- _Zu lösende Aufgabe_: Ändern Sie die Zeilen ab dem Beginn der Daten bis einschließlich der Zeile mit „Action: pos(248,265)“, indem Sie „label“ durch „caption“ ersetzen und alles andere unverändert lassen. Die Bilder lassen Sie in der Antwort weg.
·····
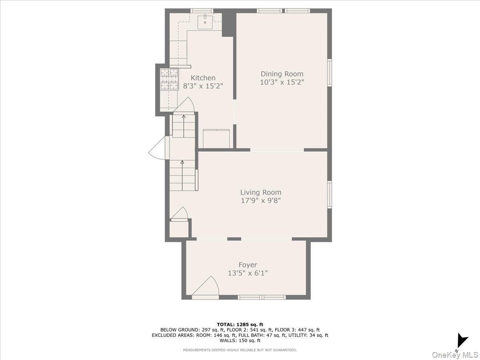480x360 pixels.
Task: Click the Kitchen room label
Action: pos(203,78)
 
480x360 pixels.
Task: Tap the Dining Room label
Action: pos(282,74)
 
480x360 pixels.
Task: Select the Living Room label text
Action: pos(260,192)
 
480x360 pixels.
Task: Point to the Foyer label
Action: pos(248,265)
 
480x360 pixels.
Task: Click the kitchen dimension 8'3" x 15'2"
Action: pos(203,86)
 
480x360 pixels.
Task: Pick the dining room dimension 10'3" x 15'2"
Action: pos(282,82)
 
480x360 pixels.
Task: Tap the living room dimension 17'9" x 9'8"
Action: pos(260,200)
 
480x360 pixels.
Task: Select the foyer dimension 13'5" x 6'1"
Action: pos(248,273)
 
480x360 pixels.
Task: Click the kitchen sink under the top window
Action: pos(206,20)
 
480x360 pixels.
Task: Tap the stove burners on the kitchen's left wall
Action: pos(169,79)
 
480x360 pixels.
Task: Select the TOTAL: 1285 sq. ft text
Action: pos(240,324)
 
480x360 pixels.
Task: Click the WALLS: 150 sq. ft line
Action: pos(240,341)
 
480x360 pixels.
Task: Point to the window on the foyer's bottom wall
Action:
·····
- _Lösung der Aufgabe_:
480x360 pixels.
Task: Click the Kitchen room caption
Action: pos(203,78)
 
480x360 pixels.
Task: Tap the Dining Room caption
Action: pos(282,74)
 
480x360 pixels.
Task: Select the Living Room caption text
Action: pos(260,192)
 
480x360 pixels.
Task: Point to the Foyer caption
Action: pos(248,265)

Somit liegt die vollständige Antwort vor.